§ **Task statement**: Using the entries below, copy out all lines where "will" is found.

Items listed in a dataset
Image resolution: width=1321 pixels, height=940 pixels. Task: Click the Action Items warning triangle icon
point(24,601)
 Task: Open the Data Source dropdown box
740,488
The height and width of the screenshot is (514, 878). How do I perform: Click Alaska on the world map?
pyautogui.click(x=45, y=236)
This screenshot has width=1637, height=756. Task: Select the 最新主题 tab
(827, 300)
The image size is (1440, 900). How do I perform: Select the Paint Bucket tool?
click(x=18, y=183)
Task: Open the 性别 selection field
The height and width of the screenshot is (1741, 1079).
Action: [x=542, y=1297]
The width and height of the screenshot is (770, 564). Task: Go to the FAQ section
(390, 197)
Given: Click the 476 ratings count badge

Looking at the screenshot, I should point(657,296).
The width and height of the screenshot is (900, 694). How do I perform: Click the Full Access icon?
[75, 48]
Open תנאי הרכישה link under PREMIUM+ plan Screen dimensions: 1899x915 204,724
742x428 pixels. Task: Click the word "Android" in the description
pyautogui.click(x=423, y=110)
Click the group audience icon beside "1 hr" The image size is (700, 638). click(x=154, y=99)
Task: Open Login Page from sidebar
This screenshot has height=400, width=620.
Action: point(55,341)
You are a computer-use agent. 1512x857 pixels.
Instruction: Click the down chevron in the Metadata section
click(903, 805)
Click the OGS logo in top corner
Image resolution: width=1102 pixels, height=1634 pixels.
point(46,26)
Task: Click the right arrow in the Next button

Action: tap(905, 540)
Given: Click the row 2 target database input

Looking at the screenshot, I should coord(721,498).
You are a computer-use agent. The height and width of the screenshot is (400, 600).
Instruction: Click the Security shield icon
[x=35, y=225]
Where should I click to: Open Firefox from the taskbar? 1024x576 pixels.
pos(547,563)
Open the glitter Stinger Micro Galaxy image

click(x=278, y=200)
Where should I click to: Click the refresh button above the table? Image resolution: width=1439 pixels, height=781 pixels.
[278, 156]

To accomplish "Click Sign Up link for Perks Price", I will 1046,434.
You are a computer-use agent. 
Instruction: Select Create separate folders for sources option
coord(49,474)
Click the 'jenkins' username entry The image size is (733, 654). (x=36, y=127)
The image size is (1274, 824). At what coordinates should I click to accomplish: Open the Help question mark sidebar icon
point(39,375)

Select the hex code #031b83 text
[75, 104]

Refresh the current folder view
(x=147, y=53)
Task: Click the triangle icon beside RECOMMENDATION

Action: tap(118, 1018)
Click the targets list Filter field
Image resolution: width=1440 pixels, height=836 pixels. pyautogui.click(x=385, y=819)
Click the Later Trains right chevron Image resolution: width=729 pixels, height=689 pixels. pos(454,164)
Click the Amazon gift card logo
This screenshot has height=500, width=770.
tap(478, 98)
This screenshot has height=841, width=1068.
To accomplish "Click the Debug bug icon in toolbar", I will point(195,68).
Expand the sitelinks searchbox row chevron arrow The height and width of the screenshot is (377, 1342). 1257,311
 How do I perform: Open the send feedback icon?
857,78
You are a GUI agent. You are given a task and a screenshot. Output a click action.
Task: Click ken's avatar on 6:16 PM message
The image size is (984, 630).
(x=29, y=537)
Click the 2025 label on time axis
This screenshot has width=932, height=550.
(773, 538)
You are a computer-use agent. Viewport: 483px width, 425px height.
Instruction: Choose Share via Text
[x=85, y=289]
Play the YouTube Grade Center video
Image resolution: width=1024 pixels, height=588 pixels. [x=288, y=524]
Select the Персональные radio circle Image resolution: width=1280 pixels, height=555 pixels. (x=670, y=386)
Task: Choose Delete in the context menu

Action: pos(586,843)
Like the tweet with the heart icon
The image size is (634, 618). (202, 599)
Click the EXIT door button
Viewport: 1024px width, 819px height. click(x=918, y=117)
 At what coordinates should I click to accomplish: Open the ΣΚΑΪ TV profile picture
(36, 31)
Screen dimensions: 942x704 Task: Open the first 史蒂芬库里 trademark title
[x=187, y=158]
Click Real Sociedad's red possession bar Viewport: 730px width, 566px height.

§ **Task result**:
To accomplish "Click Sign Up link for Perks Price", I will 1046,434.
To accomplish "Click the Debug bug icon in toolbar", I will point(195,68).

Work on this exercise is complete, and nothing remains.